--- Material for this exercise Enclosed Below ---
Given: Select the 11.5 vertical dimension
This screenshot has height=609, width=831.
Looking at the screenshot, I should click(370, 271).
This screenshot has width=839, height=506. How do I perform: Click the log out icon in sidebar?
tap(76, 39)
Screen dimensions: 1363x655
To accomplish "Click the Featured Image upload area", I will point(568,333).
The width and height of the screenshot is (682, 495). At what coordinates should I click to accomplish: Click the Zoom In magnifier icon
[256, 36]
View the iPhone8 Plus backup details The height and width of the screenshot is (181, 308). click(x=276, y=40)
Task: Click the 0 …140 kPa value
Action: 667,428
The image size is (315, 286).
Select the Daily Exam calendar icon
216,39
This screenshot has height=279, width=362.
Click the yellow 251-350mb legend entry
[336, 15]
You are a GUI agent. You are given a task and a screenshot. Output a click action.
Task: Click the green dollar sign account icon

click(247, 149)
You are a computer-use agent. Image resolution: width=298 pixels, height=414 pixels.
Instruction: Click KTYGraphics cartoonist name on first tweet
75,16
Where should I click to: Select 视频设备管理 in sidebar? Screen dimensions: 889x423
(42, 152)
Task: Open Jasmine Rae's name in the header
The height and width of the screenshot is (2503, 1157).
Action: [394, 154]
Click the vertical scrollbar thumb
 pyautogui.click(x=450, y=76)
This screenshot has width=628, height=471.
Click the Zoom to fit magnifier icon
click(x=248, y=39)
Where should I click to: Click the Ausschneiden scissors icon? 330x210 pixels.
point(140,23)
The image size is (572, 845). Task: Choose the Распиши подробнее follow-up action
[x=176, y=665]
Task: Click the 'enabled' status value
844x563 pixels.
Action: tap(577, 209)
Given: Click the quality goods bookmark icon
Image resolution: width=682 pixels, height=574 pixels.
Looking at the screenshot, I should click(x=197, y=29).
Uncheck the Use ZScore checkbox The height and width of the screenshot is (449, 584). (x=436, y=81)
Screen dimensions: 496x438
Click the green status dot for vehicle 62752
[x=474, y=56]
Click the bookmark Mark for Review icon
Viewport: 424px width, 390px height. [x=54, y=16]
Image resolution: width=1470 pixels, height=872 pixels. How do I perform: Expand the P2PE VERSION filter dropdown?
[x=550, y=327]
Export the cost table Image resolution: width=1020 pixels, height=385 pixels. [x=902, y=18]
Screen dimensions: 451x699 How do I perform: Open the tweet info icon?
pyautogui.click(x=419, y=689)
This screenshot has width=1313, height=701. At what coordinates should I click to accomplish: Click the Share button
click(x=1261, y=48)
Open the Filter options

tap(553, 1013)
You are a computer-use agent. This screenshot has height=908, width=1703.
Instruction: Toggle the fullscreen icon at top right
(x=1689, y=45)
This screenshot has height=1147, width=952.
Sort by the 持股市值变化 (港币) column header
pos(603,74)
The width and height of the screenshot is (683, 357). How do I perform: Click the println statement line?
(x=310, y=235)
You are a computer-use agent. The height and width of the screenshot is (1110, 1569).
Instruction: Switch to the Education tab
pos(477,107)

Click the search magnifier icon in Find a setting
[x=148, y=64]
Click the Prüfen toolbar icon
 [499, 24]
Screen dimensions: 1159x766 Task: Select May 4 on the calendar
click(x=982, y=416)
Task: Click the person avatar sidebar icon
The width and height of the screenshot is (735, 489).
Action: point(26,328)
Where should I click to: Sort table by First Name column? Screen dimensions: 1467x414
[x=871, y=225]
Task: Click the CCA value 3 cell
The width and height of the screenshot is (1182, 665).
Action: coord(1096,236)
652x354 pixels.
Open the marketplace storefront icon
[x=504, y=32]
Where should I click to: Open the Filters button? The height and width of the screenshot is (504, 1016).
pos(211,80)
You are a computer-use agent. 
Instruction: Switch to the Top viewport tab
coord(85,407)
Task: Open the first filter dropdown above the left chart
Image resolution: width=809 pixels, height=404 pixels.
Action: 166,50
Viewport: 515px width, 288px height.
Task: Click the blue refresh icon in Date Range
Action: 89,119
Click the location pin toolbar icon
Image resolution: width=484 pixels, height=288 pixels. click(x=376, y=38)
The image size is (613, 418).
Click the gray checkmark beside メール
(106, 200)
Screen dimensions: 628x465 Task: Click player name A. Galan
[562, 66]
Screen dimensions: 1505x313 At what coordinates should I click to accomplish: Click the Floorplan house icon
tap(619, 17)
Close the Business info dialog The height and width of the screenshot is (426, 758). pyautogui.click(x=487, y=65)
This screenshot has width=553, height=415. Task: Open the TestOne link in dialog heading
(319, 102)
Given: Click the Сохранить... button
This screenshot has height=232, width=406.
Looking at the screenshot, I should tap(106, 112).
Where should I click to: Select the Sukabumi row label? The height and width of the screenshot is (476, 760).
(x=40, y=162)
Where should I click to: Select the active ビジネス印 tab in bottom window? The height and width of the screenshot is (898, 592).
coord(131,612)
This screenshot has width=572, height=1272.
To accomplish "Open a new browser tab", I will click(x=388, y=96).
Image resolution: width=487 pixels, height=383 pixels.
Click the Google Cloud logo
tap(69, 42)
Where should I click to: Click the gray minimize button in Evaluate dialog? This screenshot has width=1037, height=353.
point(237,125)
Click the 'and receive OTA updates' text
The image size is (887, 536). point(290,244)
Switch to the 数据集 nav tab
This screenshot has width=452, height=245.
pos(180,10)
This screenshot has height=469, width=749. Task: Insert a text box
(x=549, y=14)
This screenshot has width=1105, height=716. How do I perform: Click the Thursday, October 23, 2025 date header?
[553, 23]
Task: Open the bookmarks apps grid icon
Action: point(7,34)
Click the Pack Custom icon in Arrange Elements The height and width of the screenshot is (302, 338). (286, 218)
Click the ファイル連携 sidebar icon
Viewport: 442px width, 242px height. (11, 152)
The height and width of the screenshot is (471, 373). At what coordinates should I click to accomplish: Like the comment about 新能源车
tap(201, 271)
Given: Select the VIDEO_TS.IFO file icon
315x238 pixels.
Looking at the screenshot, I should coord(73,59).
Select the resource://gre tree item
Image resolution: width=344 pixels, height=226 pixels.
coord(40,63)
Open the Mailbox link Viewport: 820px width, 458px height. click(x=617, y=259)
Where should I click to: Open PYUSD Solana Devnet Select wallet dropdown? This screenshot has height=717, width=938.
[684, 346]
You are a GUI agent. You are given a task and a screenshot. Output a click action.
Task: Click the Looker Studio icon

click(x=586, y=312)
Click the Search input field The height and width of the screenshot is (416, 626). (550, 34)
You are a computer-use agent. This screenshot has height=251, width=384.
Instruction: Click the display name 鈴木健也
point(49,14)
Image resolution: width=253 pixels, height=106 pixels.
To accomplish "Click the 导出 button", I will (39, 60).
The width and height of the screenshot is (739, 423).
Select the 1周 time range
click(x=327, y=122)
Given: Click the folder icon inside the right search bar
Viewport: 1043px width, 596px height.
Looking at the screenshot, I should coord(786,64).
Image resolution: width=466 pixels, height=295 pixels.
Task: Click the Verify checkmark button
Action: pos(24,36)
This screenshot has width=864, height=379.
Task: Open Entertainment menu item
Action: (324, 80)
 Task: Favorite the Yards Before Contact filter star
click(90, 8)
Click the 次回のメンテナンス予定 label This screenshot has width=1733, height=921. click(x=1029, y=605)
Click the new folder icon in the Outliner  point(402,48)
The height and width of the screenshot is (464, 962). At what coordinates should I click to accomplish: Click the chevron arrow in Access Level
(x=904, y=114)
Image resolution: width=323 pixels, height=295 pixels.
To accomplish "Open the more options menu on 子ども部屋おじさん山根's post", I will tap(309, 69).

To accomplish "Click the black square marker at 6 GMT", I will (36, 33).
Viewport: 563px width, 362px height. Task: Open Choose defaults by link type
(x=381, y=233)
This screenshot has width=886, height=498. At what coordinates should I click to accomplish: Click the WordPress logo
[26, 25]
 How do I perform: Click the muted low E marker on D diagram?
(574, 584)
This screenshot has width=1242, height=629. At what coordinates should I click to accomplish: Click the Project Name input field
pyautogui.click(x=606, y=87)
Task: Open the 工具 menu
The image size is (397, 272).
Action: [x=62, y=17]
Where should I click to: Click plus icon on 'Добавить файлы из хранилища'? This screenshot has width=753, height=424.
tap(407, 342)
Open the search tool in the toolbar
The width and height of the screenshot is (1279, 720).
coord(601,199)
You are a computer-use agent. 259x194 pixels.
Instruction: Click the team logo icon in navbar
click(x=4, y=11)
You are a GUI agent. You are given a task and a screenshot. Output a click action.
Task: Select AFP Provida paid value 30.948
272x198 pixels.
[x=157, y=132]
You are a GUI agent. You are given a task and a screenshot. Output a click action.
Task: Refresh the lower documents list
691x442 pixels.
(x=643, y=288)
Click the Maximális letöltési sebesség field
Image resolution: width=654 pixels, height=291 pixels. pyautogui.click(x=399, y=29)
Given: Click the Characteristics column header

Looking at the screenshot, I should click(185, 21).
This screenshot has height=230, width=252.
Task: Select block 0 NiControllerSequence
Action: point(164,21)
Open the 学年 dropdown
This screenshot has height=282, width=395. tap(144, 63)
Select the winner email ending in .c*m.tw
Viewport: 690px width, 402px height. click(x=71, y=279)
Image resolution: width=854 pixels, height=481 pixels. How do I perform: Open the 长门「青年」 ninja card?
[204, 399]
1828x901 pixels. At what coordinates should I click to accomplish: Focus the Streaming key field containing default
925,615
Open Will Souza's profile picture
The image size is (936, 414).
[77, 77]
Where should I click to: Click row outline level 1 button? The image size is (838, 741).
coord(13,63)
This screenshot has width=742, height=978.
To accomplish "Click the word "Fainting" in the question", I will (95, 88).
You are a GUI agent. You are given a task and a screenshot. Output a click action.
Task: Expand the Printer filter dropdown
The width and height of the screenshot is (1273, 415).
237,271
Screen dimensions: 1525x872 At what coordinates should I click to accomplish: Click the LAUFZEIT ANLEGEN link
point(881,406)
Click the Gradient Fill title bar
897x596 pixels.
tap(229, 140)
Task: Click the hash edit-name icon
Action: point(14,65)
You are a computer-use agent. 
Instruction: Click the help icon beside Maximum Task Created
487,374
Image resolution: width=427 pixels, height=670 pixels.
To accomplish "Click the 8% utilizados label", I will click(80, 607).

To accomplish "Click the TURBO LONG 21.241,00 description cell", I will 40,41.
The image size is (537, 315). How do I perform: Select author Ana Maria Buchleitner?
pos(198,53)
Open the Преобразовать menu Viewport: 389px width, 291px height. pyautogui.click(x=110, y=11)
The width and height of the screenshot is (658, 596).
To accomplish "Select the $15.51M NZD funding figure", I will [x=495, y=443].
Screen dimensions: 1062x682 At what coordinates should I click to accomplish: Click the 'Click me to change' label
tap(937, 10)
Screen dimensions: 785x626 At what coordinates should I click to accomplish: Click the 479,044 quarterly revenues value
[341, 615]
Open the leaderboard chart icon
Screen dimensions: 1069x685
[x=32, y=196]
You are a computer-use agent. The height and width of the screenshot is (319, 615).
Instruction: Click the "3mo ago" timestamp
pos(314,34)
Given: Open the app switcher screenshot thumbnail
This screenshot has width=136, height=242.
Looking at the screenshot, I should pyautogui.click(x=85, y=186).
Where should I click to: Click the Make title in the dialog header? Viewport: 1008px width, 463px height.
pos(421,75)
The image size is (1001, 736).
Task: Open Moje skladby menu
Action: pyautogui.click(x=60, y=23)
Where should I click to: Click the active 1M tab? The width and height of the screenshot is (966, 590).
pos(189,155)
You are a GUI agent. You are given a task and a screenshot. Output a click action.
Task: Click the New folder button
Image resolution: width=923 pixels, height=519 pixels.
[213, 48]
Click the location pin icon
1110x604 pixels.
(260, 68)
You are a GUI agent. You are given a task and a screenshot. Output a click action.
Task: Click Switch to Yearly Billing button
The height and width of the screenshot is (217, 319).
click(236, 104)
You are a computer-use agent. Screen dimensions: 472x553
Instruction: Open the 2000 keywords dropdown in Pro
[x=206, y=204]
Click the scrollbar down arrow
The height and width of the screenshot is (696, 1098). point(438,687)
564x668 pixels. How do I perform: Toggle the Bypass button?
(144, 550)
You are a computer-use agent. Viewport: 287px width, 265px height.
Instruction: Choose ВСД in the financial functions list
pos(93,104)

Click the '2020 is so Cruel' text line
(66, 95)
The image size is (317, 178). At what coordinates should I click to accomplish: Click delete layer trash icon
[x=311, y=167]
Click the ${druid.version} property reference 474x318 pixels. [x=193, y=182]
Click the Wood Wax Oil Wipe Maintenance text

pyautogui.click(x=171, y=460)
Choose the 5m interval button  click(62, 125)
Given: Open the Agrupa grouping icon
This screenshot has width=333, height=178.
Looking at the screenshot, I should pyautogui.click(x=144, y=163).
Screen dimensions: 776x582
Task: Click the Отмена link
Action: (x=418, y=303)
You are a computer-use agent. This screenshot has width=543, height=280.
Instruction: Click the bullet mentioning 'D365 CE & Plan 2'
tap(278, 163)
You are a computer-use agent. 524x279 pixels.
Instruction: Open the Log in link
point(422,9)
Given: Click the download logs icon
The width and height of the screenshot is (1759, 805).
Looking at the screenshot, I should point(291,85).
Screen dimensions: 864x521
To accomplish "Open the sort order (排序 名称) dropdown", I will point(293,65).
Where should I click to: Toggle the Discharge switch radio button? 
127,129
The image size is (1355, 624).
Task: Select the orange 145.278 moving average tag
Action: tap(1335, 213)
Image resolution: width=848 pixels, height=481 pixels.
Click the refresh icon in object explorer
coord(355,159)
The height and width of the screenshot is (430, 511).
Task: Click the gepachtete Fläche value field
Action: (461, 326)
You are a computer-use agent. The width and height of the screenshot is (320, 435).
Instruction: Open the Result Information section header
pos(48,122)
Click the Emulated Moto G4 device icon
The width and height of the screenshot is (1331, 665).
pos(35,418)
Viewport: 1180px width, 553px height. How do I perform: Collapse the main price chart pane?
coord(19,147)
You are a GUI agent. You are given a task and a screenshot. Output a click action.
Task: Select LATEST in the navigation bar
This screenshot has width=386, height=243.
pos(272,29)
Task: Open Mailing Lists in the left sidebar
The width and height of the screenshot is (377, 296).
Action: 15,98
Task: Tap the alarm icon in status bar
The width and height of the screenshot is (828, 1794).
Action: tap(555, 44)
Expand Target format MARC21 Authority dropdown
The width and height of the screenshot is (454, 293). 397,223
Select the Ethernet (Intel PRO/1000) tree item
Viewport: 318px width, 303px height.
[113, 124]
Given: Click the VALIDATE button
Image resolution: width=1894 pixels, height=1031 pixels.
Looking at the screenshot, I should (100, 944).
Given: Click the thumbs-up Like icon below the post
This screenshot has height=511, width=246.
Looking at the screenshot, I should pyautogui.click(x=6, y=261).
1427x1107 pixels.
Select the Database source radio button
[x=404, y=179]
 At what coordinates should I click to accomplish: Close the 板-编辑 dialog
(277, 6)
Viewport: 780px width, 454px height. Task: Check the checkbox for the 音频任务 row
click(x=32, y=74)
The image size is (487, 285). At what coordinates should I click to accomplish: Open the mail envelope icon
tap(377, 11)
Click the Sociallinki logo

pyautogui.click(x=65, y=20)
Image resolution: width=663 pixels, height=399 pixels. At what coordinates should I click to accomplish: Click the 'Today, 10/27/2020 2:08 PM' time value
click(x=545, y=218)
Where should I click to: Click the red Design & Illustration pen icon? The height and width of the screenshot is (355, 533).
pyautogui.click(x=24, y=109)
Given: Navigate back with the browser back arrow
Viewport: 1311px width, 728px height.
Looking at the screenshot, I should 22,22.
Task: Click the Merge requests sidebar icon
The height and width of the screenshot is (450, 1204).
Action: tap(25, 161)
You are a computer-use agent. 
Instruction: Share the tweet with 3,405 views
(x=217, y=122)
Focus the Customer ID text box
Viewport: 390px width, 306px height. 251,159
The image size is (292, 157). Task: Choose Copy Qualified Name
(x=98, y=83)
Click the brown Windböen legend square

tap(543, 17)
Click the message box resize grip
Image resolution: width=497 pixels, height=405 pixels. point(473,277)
--- End of Enclosed Material for this exercise ---
Each line above that contains the word "post" should be returned.

• **Answer**:
To accomplish "Open the more options menu on 子ども部屋おじさん山根's post", I will tap(309, 69).
Given: Click the thumbs-up Like icon below the post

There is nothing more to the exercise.